What to do
Scan the entries for "agent". Every line that holds it is to be copied.

[Material for this task Boundary: Start]

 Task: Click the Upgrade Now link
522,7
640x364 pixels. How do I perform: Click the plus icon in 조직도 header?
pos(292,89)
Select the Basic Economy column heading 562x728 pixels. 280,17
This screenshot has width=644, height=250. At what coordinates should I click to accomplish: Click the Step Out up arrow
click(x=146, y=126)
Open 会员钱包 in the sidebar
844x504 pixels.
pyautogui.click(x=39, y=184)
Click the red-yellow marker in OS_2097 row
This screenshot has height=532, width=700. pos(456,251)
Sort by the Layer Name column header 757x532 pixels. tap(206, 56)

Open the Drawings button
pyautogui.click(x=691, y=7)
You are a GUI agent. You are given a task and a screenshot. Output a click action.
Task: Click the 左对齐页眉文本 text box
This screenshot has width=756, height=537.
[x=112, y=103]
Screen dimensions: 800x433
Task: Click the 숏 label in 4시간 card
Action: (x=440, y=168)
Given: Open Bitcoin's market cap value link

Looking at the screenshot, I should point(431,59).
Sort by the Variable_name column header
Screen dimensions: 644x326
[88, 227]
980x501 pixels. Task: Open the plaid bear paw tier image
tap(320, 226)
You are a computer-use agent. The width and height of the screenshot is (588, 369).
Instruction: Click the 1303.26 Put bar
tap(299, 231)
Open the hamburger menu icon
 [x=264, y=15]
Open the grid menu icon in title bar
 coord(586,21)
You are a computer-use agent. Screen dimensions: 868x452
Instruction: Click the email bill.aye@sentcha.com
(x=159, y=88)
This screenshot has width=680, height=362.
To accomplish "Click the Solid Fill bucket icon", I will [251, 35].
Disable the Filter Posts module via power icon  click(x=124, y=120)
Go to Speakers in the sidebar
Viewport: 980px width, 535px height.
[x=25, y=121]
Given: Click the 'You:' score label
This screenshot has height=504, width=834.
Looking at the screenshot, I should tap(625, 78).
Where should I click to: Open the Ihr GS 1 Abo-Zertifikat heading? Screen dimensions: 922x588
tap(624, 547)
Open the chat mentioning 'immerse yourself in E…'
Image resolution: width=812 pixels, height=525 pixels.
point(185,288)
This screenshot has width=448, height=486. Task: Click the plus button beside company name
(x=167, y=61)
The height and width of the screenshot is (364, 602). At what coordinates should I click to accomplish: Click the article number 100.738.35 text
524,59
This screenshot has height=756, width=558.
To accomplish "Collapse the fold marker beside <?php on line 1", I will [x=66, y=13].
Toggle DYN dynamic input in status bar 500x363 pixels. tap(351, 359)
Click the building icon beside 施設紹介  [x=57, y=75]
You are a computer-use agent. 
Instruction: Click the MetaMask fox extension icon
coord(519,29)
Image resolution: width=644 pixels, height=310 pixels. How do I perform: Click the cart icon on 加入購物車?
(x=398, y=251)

[Material for this task Boundary: End]

Answer below
You are a GUI agent. You are given a task and a screenshot. Output a click action.
You are a computer-use agent. The width and height of the screenshot is (588, 369).
You are a computer-use agent. Screen dimensions: 868x452
You are a computer-use agent. 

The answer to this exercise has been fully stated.